Exercise details:
Ignoring every picture, return the lines of the listing below word for word, from the line that holds "960x600 pixels." through the line that holds "the Synchronize refresh".

(Beginning of Given records)

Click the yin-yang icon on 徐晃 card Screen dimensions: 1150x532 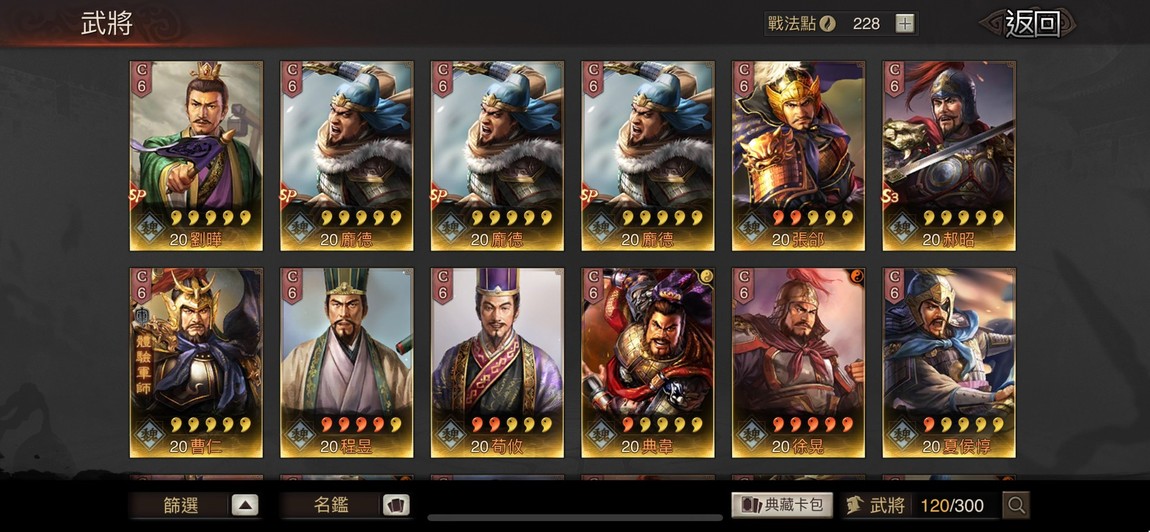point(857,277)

(End of Given records)
(Beginning of Given records)

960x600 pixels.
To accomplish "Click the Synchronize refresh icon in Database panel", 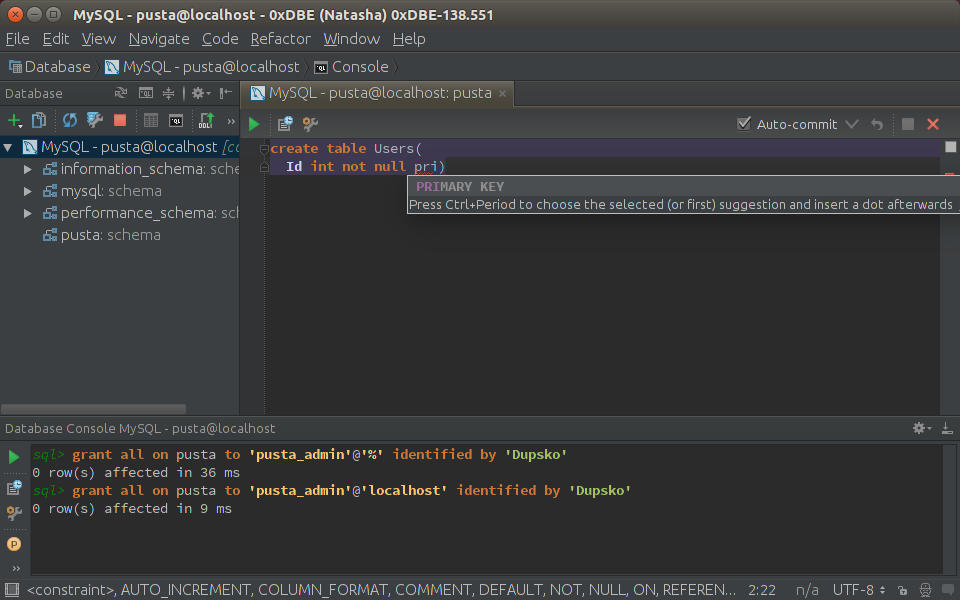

(End of Given records)
(Beginning of Given records)

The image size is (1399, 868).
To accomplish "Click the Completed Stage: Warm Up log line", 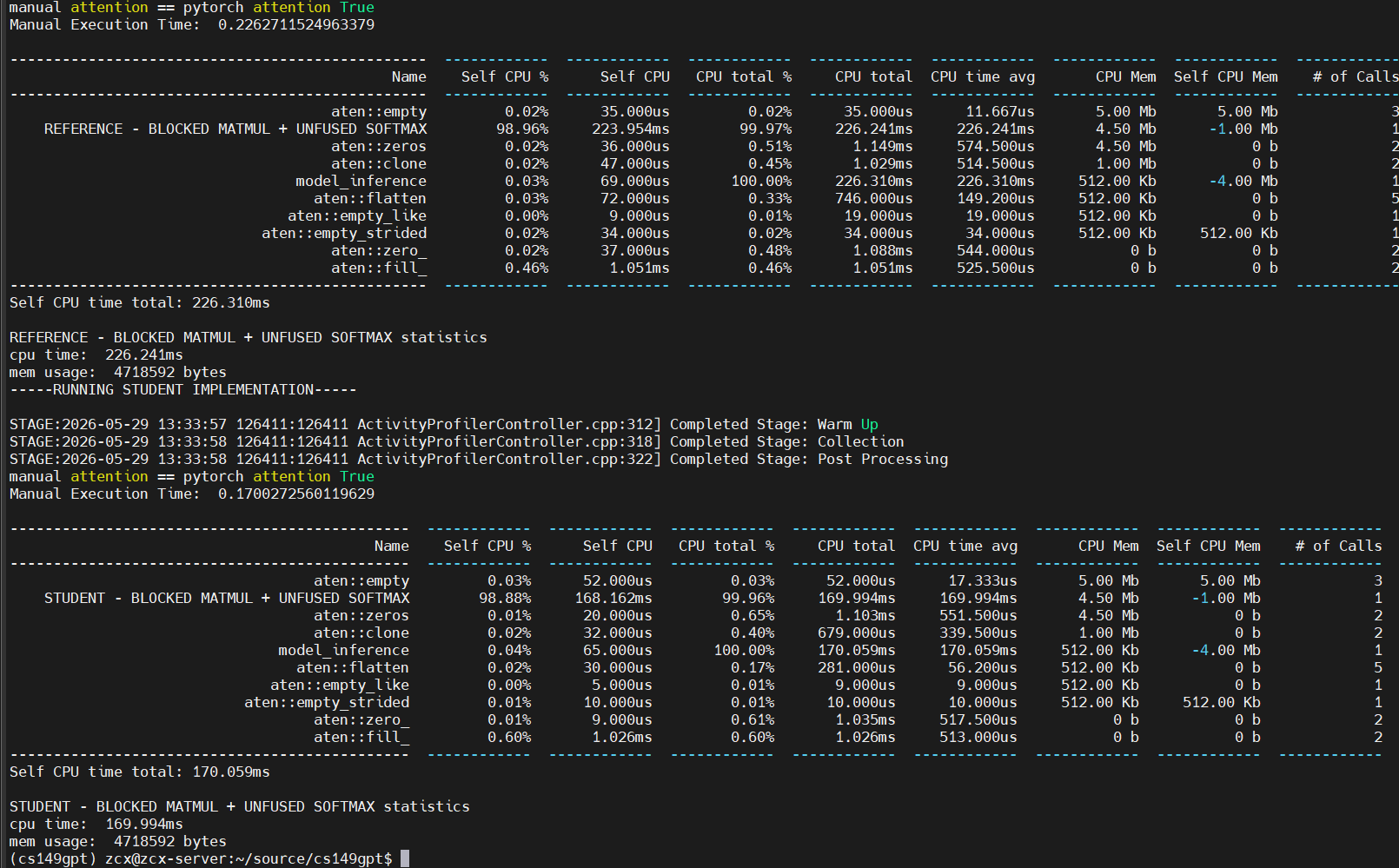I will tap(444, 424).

(End of Given records)

Reply:
960x600 pixels.
To accomplish "Click the Synchronize refresh icon in Database panel", 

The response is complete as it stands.